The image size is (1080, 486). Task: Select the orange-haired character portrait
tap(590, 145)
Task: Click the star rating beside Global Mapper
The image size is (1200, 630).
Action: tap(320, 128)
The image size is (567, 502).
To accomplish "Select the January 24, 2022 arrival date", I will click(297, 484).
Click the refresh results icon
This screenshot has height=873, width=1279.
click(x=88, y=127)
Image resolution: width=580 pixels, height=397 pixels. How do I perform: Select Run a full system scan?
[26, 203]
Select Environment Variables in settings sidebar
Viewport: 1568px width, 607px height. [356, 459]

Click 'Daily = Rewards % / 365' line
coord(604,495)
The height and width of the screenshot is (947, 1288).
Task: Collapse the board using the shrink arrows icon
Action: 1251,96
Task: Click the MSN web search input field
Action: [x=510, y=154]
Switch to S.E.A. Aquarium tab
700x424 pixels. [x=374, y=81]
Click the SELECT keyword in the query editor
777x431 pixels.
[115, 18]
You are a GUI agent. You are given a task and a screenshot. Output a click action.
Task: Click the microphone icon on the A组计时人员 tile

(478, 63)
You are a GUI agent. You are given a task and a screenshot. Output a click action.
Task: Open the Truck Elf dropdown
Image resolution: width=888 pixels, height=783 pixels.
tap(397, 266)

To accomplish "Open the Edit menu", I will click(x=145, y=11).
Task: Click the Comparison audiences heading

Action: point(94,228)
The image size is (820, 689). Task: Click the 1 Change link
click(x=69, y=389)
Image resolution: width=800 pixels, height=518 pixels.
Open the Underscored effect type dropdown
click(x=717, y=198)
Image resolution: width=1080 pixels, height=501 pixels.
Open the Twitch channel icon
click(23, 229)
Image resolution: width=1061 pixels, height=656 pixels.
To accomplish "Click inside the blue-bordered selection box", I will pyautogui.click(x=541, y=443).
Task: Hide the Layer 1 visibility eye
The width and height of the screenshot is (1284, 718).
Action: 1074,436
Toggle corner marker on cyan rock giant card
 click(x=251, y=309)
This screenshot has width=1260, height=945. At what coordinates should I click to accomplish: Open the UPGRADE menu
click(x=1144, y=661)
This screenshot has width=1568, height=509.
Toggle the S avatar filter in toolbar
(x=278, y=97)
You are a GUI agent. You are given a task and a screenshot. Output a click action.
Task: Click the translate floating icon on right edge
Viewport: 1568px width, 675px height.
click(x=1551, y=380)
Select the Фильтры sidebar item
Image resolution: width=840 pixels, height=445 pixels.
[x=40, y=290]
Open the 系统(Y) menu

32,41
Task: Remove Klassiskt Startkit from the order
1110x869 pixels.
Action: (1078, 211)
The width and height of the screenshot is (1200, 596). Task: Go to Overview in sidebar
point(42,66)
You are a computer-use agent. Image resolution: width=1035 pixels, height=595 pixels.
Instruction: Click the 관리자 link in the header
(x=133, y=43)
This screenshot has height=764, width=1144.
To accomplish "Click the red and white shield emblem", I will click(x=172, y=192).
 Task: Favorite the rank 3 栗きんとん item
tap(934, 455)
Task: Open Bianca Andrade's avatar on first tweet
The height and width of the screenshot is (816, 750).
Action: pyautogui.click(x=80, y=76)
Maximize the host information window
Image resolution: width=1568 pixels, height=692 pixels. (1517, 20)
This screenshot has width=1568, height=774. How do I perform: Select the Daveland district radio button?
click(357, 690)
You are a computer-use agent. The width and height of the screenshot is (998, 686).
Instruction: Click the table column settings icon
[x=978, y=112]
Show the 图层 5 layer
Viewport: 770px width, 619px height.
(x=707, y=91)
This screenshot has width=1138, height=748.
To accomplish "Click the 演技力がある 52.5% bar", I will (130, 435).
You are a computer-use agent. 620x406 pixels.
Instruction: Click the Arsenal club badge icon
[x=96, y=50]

**Required work**
Could you output every record above exactly as written?

**Answer below**
The image size is (1080, 486). Task: Select the orange-haired character portrait
tap(590, 145)
Task: Click the star rating beside Global Mapper
The image size is (1200, 630).
Action: tap(320, 128)
The image size is (567, 502).
To accomplish "Select the January 24, 2022 arrival date", I will click(297, 484).
Click the refresh results icon
This screenshot has height=873, width=1279.
click(x=88, y=127)
Image resolution: width=580 pixels, height=397 pixels. How do I perform: Select Run a full system scan?
[26, 203]
Select Environment Variables in settings sidebar
Viewport: 1568px width, 607px height. [356, 459]

Click 'Daily = Rewards % / 365' line
coord(604,495)
The height and width of the screenshot is (947, 1288).
Task: Collapse the board using the shrink arrows icon
Action: 1251,96
Task: Click the MSN web search input field
Action: [x=510, y=154]
Switch to S.E.A. Aquarium tab
700x424 pixels. [x=374, y=81]
Click the SELECT keyword in the query editor
777x431 pixels.
[115, 18]
You are a GUI agent. You are given a task and a screenshot. Output a click action.
Task: Click the microphone icon on the A组计时人员 tile

(478, 63)
You are a GUI agent. You are given a task and a screenshot. Output a click action.
Task: Open the Truck Elf dropdown
Image resolution: width=888 pixels, height=783 pixels.
tap(397, 266)

To accomplish "Open the Edit menu", I will click(x=145, y=11).
Task: Click the Comparison audiences heading

Action: point(94,228)
The image size is (820, 689). Task: Click the 1 Change link
click(x=69, y=389)
Image resolution: width=800 pixels, height=518 pixels.
Open the Underscored effect type dropdown
click(x=717, y=198)
Image resolution: width=1080 pixels, height=501 pixels.
Open the Twitch channel icon
click(23, 229)
Image resolution: width=1061 pixels, height=656 pixels.
To accomplish "Click inside the blue-bordered selection box", I will pyautogui.click(x=541, y=443).
Task: Hide the Layer 1 visibility eye
The width and height of the screenshot is (1284, 718).
Action: 1074,436
Toggle corner marker on cyan rock giant card
 click(x=251, y=309)
This screenshot has width=1260, height=945. At what coordinates should I click to accomplish: Open the UPGRADE menu
click(x=1144, y=661)
This screenshot has width=1568, height=509.
Toggle the S avatar filter in toolbar
(x=278, y=97)
You are a GUI agent. You are given a task and a screenshot. Output a click action.
Task: Click the translate floating icon on right edge
Viewport: 1568px width, 675px height.
click(x=1551, y=380)
Select the Фильтры sidebar item
Image resolution: width=840 pixels, height=445 pixels.
[x=40, y=290]
Open the 系统(Y) menu

32,41
Task: Remove Klassiskt Startkit from the order
1110x869 pixels.
Action: (1078, 211)
The width and height of the screenshot is (1200, 596). Task: Go to Overview in sidebar
point(42,66)
You are a computer-use agent. Image resolution: width=1035 pixels, height=595 pixels.
Instruction: Click the 관리자 link in the header
(x=133, y=43)
This screenshot has height=764, width=1144.
To accomplish "Click the red and white shield emblem", I will click(x=172, y=192).
 Task: Favorite the rank 3 栗きんとん item
tap(934, 455)
Task: Open Bianca Andrade's avatar on first tweet
The height and width of the screenshot is (816, 750).
Action: pyautogui.click(x=80, y=76)
Maximize the host information window
Image resolution: width=1568 pixels, height=692 pixels. (1517, 20)
This screenshot has width=1568, height=774. How do I perform: Select the Daveland district radio button?
click(357, 690)
You are a computer-use agent. The width and height of the screenshot is (998, 686).
Instruction: Click the table column settings icon
[x=978, y=112]
Show the 图层 5 layer
Viewport: 770px width, 619px height.
(x=707, y=91)
This screenshot has width=1138, height=748.
To accomplish "Click the 演技力がある 52.5% bar", I will (130, 435).
You are a computer-use agent. 620x406 pixels.
Instruction: Click the Arsenal club badge icon
[x=96, y=50]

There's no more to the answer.